[EXTRACT TO READ]:
━━━━━━

For this viewpoint, the realm of spirit is actually more real, more worthy, than its imperfect, physical shadow. That notion, that to be physical is degraded, that somehow the spirit partakes of the universal while the body partakes only of the particular, and, therefore, is inferior - is to be found not only in Western philosophy, not only in Eastern meditation, but also in many Jewish articulations as well. From no less a guide than the Rambam (Rabbi Moses Maimonides) we learn:
It was necessary that men's very noble ideal, which is we have explained as the image of God and God's likeness, should be bound to earthy, turbid, and dark matter. Which calls down upon man every imperfection and corruption; God granted it - I mean the human ideal - the soul, power, dominion, rule, and control over matter in order that it subjugated, quell its impulses, and bring it back.
Make no mistake, says Rambam, "you have the potential to greatness, your soul, which is incorporeal, knows only the Divine, but it is placed in a body which is turgid, and dark, and weak with all kinds of carnal desires. It is because of the flesh that you sin, it is because of the flesh that you err."

━━━━━━

[PROVIDED DATA]:
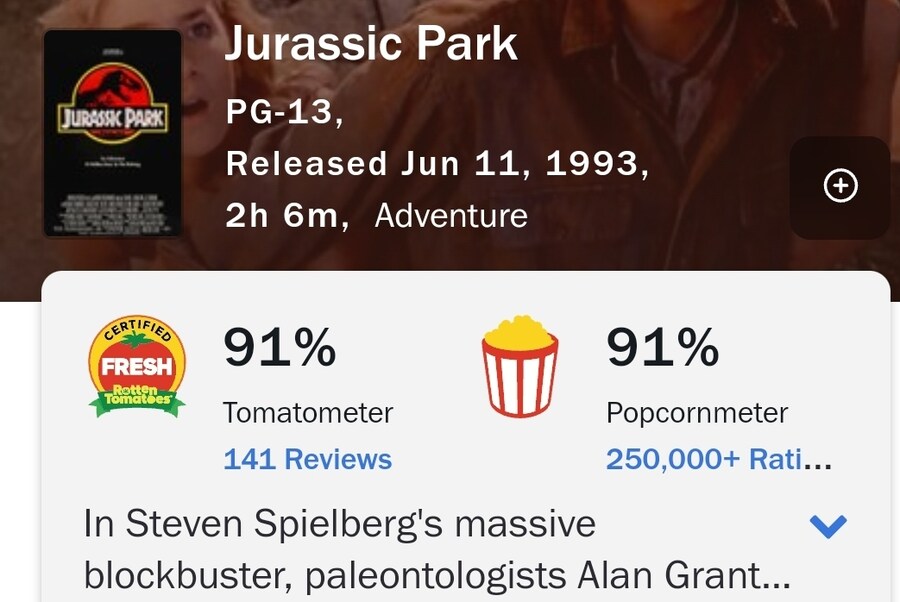Viewport: 900px width, 602px height.
Task: Expand the synopsis with the blue chevron
Action: click(828, 526)
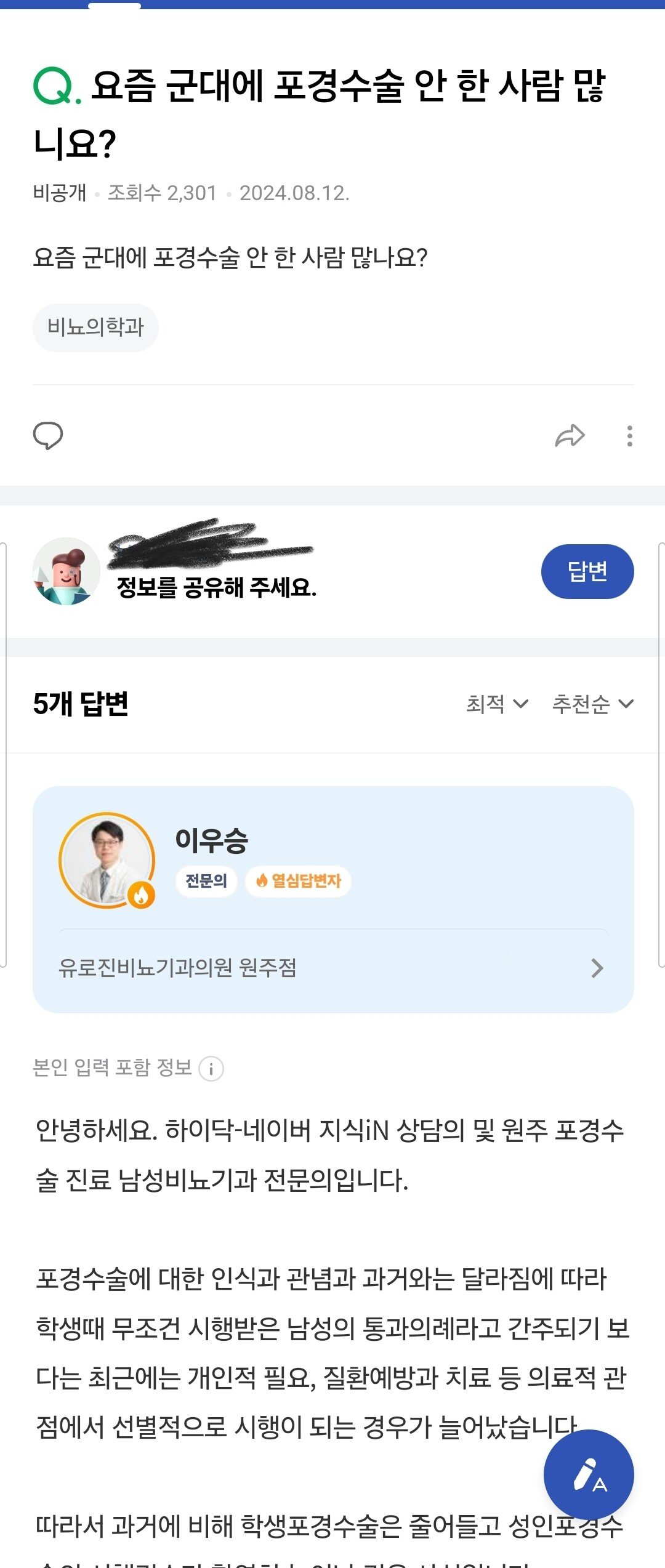Image resolution: width=665 pixels, height=1568 pixels.
Task: Tap the 전문의 badge
Action: 206,881
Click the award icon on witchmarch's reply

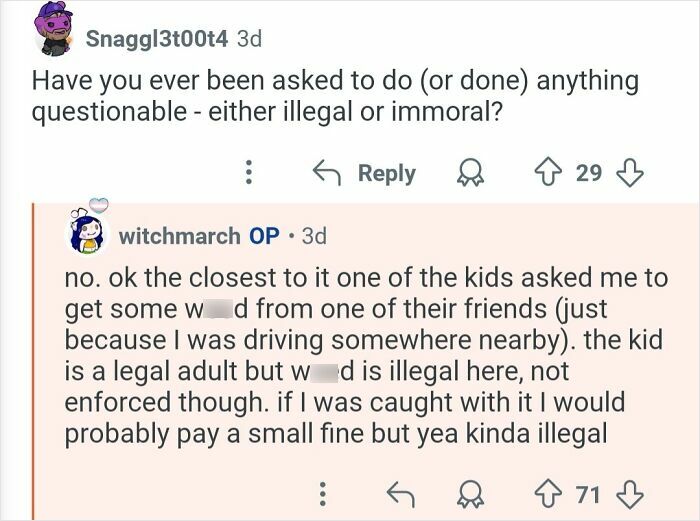click(x=466, y=492)
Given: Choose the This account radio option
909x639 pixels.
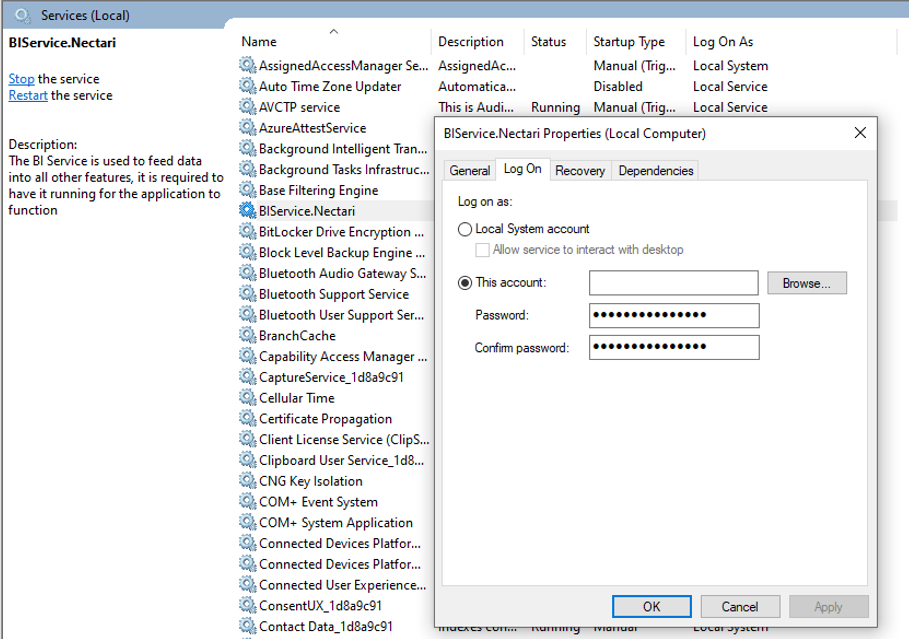Looking at the screenshot, I should pos(465,283).
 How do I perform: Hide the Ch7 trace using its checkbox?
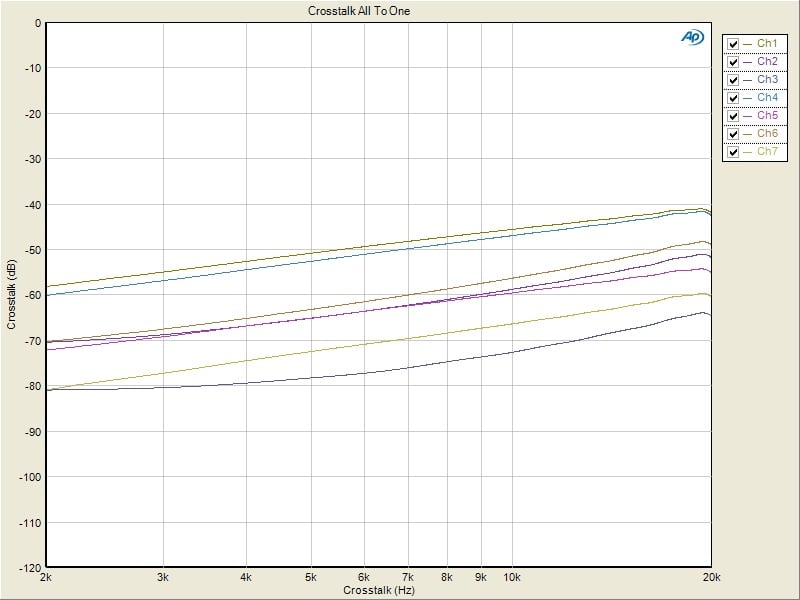pyautogui.click(x=734, y=152)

━━━━━━

Could you transcribe the passage above on spirit and body, beginning at the words "For this viewpoint, the" and stopping after the words "bring it back."?

[RESULT OF THIS TASK]:
For this viewpoint, the realm of spirit is actually more real, more worthy, than its imperfect, physical shadow. That notion, that to be physical is degraded, that somehow the spirit partakes of the universal while the body partakes only of the particular, and, therefore, is inferior - is to be found not only in Western philosophy, not only in Eastern meditation, but also in many Jewish articulations as well. From no less a guide than the Rambam (Rabbi Moses Maimonides) we learn:
It was necessary that men's very noble ideal, which is we have explained as the image of God and God's likeness, should be bound to earthy, turbid, and dark matter. Which calls down upon man every imperfection and corruption; God granted it - I mean the human ideal - the soul, power, dominion, rule, and control over matter in order that it subjugated, quell its impulses, and bring it back.